__Dataset records__.
□ □ □ □ □ □ □

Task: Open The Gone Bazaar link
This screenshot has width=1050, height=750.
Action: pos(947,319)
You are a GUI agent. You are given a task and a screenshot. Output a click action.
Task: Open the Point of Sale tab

□ □ □ □ □ □ □

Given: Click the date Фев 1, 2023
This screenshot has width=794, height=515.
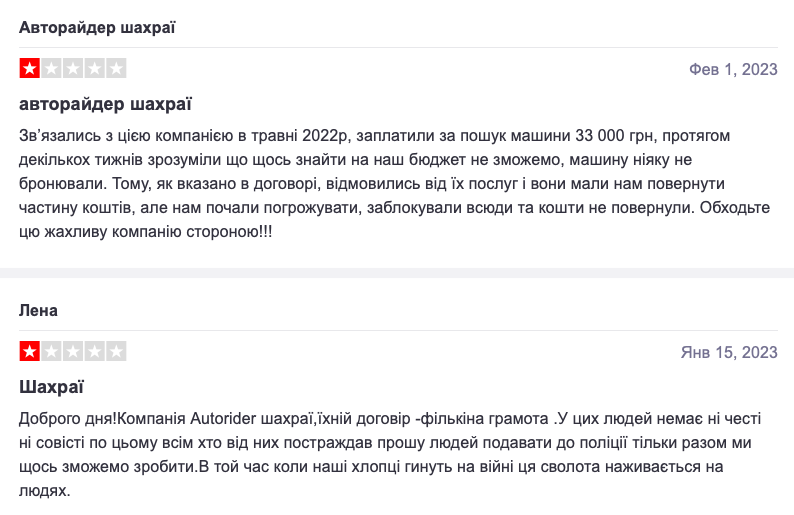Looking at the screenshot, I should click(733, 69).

□ □ □ □ □ □ □

__Assigned task__. In the listing above, locate the line containing "Task: Open The Gone Bazaar link" and the line containing "Task: Open the Point of Sale tab". Extract those two lines and every line between them, exactly as written, and only those.

__Task solution__.
Task: Open The Gone Bazaar link
This screenshot has width=1050, height=750.
Action: pos(947,319)
You are a GUI agent. You are given a task and a screenshot. Output a click action.
Task: Open the Point of Sale tab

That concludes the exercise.